An example of computer-synthesized handwriting generated by Calligrapher.ai.
Enlarge / An instance of computer-synthesized handwriting generated by Calligrapher.ai.

Ars Technica

Due to a free net app referred to as calligrapher.ai, anybody can simulate handwriting with a neural community that runs in a browser through JavaScript. After typing a sentence, the positioning renders it as handwriting in 9 completely different types, every of which is adjustable with properties corresponding to velocity, legibility, and stroke width. It additionally permits downloading the ensuing fake handwriting pattern in an SVG vector file.

The demo is especially attention-grabbing as a result of it does not use a font. Typefaces that appear like handwriting have been round for over 80 years, however every letter comes out as a reproduction regardless of what number of instances you utilize it.

Throughout the previous decade, pc scientists have relaxed these restrictions by discovering new methods to simulate the dynamic number of human handwriting utilizing neural networks.

Created by machine-learning researcher Sean Vasquez, the Calligrapher.ai web site makes use of analysis from a 2013 paper by DeepMind’s Alex Graves. Vasquez initially created the Calligrapher web site years in the past, nevertheless it just lately gained extra consideration with a rediscovery on Hacker Information.
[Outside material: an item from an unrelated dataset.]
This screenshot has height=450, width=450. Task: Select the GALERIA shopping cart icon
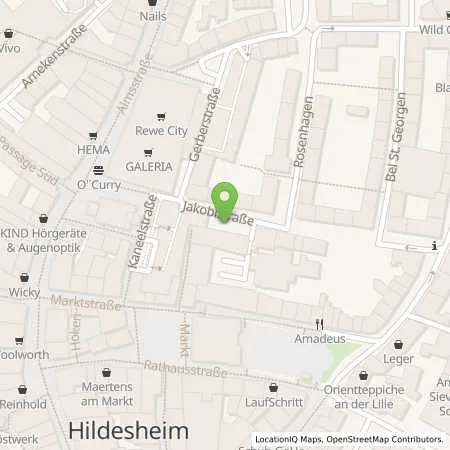click(x=148, y=153)
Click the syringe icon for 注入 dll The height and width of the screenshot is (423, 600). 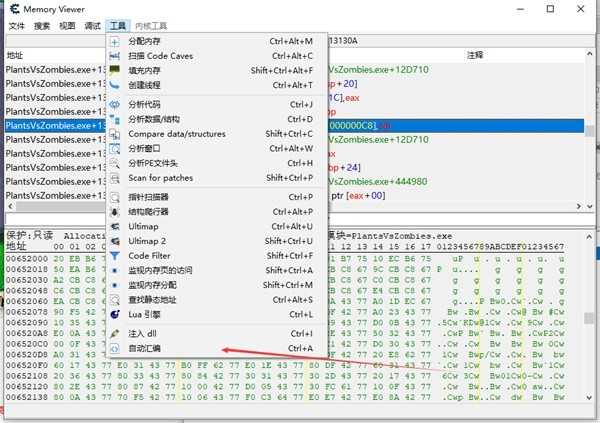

Calligrapher.ai «attracts» every letter as if it had been written by a human hand, guided by statistical weights. These weights come from a recurrent neural community (RNN) that has been skilled on the IAM On-Line Handwriting Database, which incorporates samples of handwriting from 221 people digitized from a whiteboard over time. Because of this, the Calligrapher.ai handwriting synthesis mannequin is closely tuned towards English-language writing, and other people on Hacker Information have reported bother reproducing diacritical marks which might be generally present in different languages.

For the reason that algorithm producing the handwriting is statistical in nature, its properties, corresponding to «legibility,» might be adjusted dynamically. Vasquez described how the legibility slider works in a remark on Hacker Information in 2020: «Outputs are sampled from a likelihood distribution, and growing the legibility successfully concentrates likelihood density round extra doubtless outcomes. So that you’re appropriate that it is simply altering variation. The overall approach is known as ‘adjusting the temperature of the sampling distribution.'»

With neural networks now tackling textual content, speech, footage, video, and now handwriting, it looks as if no nook of human inventive output is past the attain of generative AI.

In 2018, Vasquez supplied underlying code that powers the online app demo on GitHub, so it might be tailored to different purposes. In the suitable context, it is perhaps helpful for graphic designers who need extra aptitude than a static script font.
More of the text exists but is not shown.